*** Opening MATERIAL SUPPLIED ***
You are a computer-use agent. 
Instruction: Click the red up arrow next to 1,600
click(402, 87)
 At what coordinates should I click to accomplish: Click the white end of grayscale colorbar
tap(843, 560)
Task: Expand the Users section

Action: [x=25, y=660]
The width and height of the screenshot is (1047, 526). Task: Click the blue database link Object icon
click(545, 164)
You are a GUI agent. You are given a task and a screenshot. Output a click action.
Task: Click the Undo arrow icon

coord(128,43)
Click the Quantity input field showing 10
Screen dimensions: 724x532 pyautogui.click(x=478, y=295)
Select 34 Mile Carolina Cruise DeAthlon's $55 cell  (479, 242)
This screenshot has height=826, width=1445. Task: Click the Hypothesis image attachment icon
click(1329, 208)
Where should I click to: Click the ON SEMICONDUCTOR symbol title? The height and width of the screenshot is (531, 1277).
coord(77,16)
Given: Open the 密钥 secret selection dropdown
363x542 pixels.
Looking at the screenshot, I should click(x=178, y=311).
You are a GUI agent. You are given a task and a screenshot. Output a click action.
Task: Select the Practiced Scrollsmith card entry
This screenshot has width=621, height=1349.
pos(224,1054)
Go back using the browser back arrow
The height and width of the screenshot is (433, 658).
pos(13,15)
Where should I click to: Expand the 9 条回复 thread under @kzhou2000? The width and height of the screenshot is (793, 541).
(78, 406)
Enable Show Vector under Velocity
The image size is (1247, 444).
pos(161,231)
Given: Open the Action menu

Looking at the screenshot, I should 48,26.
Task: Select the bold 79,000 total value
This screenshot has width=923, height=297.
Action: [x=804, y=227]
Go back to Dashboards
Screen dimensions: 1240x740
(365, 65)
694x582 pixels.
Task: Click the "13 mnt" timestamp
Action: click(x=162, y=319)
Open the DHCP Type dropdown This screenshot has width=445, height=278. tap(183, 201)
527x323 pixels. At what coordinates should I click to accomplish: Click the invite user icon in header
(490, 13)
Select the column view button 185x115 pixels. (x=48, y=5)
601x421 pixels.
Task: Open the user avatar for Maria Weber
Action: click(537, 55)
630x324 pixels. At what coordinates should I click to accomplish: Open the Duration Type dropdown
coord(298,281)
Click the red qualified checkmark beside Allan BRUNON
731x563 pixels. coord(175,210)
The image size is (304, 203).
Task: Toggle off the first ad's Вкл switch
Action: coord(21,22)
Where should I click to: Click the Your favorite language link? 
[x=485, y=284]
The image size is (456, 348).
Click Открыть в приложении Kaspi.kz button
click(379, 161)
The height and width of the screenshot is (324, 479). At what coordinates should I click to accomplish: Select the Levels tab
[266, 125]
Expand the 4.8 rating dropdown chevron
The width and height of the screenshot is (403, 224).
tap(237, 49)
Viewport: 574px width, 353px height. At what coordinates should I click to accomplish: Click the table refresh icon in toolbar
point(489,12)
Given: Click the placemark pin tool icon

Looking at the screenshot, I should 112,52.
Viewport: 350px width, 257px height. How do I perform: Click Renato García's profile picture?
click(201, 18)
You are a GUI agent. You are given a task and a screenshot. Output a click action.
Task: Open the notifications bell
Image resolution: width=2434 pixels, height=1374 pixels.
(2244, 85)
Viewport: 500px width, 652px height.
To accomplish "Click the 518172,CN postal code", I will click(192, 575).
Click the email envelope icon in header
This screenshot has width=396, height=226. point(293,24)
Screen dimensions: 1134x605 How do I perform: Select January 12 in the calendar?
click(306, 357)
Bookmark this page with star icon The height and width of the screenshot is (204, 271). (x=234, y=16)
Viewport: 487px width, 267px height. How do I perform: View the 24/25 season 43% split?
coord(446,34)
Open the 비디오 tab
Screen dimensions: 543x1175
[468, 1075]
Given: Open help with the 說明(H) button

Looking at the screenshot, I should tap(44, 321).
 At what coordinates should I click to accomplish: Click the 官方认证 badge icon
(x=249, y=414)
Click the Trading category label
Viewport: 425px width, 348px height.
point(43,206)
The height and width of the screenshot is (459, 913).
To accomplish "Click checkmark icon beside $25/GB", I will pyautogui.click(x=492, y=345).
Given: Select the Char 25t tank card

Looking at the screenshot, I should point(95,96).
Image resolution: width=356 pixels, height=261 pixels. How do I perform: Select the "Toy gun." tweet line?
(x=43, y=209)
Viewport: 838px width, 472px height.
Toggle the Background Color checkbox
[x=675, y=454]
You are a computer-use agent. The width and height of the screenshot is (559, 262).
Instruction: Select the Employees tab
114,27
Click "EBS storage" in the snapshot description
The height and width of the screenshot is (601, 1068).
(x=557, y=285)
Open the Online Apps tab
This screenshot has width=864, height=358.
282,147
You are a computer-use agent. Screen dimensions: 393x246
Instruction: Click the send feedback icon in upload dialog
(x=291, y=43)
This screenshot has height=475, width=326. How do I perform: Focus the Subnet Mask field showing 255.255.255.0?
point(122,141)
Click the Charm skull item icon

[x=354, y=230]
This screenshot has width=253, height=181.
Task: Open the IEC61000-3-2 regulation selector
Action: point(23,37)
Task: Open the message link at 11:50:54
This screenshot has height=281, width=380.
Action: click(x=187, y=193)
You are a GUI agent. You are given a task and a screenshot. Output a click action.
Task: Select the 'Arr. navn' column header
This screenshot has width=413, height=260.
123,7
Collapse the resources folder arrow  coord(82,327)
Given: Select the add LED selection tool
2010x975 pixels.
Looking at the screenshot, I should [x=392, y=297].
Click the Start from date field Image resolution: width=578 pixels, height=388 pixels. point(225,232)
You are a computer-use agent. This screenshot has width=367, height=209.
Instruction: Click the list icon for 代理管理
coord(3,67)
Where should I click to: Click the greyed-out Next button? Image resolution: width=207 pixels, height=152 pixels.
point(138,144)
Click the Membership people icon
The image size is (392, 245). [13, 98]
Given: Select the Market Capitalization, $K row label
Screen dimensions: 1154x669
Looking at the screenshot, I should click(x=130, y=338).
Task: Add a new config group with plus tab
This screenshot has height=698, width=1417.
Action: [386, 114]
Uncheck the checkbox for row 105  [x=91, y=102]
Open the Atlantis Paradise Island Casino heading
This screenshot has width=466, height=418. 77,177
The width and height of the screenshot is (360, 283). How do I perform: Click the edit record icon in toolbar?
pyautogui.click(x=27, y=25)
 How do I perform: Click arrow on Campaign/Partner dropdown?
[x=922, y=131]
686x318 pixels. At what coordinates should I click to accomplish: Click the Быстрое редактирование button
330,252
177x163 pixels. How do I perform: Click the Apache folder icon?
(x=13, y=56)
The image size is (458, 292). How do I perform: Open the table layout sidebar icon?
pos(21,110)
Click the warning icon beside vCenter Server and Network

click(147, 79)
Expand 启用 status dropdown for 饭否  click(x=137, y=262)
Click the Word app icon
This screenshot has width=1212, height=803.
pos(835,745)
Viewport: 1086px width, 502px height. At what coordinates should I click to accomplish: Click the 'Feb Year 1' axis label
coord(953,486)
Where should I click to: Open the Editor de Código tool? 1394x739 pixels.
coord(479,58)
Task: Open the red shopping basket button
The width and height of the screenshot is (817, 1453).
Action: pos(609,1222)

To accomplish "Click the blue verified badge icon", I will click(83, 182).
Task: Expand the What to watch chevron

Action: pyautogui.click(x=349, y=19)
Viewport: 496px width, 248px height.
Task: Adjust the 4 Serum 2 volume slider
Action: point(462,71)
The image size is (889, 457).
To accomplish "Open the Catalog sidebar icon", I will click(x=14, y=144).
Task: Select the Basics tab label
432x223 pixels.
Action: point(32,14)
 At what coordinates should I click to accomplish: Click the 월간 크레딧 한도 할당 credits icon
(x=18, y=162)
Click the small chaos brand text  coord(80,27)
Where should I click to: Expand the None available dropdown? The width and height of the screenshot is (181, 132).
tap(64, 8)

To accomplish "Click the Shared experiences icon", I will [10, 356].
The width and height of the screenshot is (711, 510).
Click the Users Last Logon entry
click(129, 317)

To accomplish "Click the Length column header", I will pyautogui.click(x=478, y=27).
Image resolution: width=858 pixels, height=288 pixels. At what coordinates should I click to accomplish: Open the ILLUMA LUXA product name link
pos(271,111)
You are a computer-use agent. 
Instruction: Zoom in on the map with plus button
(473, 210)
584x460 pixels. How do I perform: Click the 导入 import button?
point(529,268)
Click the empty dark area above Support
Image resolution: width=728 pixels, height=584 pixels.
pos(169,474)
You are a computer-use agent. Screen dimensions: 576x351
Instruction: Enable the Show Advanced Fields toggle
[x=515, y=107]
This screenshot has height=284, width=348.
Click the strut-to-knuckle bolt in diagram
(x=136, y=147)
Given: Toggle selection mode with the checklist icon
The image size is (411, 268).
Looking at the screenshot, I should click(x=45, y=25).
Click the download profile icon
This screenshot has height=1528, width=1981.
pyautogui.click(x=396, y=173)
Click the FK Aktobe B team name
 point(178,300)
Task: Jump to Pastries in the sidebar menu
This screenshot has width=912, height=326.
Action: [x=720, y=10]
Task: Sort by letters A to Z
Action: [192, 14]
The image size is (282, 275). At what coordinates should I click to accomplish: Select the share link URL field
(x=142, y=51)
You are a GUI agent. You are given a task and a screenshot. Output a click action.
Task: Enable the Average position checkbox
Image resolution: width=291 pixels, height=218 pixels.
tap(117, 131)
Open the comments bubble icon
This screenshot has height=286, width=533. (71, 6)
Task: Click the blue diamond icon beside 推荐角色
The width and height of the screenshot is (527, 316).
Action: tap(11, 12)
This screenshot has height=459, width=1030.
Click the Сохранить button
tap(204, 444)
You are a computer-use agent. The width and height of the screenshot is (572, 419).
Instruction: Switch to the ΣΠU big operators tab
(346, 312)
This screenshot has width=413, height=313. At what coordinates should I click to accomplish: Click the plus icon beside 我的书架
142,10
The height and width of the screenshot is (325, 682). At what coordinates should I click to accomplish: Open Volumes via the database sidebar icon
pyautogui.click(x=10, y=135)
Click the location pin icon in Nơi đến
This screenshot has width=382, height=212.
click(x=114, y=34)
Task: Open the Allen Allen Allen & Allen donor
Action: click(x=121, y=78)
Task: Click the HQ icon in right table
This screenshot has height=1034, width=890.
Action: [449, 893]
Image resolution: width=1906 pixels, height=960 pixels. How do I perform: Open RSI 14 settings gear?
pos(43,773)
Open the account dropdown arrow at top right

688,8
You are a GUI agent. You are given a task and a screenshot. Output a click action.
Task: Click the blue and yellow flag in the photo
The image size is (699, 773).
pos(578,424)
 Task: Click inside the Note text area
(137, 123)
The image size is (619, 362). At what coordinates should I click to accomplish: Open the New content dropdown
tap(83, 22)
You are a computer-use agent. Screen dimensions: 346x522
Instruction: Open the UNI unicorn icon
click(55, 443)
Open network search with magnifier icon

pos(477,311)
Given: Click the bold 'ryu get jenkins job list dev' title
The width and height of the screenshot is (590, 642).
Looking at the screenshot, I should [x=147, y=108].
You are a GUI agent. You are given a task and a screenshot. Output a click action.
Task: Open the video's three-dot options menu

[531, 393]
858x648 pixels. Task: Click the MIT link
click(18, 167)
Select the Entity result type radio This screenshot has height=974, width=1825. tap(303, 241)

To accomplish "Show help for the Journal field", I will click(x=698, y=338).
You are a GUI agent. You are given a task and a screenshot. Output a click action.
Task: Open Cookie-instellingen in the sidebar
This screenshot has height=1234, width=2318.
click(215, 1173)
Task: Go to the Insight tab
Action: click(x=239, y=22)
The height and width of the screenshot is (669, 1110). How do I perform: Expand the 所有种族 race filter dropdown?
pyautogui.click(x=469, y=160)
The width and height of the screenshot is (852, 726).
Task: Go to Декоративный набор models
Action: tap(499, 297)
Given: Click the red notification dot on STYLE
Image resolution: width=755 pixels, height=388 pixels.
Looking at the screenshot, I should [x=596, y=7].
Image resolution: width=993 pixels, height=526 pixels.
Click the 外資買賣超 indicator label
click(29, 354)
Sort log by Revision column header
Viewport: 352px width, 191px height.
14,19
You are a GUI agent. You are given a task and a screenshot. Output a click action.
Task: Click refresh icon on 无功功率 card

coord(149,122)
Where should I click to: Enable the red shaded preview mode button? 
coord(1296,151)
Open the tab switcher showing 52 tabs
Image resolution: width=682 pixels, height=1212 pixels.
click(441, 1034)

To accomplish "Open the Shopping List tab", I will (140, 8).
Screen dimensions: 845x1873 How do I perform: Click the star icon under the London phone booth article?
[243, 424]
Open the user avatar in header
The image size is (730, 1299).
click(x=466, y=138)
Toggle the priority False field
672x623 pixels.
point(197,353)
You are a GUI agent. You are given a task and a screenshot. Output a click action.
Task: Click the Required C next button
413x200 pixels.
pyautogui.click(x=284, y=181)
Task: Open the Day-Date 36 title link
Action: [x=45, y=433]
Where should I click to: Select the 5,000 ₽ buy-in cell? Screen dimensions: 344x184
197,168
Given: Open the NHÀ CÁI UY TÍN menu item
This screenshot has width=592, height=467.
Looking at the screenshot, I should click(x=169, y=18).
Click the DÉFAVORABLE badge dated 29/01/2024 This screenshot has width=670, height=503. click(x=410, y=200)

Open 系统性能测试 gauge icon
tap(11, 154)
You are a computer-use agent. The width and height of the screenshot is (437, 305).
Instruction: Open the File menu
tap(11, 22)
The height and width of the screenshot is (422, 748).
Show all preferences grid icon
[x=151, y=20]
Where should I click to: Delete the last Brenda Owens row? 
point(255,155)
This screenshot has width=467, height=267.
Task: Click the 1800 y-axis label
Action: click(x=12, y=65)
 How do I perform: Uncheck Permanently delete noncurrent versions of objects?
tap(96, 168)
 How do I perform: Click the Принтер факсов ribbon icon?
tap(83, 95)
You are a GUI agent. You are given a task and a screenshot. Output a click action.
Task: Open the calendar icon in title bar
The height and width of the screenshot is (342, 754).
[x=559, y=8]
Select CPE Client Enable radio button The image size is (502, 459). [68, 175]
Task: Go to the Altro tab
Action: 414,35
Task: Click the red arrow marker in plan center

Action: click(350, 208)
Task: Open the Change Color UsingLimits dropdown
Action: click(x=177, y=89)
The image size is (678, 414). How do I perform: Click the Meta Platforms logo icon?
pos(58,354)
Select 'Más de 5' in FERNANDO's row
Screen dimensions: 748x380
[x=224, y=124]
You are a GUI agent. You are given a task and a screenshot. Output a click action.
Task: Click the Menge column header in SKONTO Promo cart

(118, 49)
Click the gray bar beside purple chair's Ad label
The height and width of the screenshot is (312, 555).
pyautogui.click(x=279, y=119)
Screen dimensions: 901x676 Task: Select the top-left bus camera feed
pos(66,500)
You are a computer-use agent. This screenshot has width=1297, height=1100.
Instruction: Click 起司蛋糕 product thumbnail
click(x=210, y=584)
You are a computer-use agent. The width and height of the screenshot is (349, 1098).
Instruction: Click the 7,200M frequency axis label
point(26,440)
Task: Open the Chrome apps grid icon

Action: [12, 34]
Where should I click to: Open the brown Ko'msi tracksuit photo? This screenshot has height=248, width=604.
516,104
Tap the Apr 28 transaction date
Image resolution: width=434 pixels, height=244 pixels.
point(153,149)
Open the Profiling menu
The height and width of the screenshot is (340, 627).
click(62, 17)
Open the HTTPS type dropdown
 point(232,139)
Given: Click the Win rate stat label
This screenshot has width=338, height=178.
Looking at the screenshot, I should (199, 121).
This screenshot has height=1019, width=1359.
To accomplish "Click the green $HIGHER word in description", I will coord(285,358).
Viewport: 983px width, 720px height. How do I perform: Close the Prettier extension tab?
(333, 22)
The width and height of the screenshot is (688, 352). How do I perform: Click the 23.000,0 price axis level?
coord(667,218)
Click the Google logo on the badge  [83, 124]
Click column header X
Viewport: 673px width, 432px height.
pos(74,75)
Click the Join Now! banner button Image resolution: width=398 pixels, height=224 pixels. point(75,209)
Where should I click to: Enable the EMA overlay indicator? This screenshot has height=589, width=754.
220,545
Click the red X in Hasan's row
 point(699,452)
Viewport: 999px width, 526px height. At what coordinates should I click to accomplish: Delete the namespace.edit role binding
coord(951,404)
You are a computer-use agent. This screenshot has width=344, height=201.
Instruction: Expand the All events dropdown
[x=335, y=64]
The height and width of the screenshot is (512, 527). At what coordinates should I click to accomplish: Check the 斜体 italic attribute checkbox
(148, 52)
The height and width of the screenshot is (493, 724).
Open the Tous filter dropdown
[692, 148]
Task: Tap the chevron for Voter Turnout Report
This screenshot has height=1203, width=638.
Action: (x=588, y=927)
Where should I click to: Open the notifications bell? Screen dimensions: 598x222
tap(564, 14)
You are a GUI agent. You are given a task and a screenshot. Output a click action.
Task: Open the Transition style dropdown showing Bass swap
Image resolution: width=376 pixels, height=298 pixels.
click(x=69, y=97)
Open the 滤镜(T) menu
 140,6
*** Closing MATERIAL SUPPLIED ***
Please reproduce, exactly as they appear above, the lines from the line containing "Instruction: Open the UNI unicorn icon" up to and including the line containing "Given: Click the red".

Instruction: Open the UNI unicorn icon
click(55, 443)
Open network search with magnifier icon

pos(477,311)
Given: Click the bold 'ryu get jenkins job list dev' title
The width and height of the screenshot is (590, 642).
Looking at the screenshot, I should [x=147, y=108].
You are a GUI agent. You are given a task and a screenshot. Output a click action.
Task: Open the video's three-dot options menu

[531, 393]
858x648 pixels. Task: Click the MIT link
click(18, 167)
Select the Entity result type radio This screenshot has height=974, width=1825. tap(303, 241)

To accomplish "Show help for the Journal field", I will click(x=698, y=338).
You are a GUI agent. You are given a task and a screenshot. Output a click action.
Task: Open Cookie-instellingen in the sidebar
This screenshot has height=1234, width=2318.
click(215, 1173)
Task: Go to the Insight tab
Action: click(x=239, y=22)
The height and width of the screenshot is (669, 1110). How do I perform: Expand the 所有种族 race filter dropdown?
pyautogui.click(x=469, y=160)
The width and height of the screenshot is (852, 726).
Task: Go to Декоративный набор models
Action: tap(499, 297)
Given: Click the red notification dot on STYLE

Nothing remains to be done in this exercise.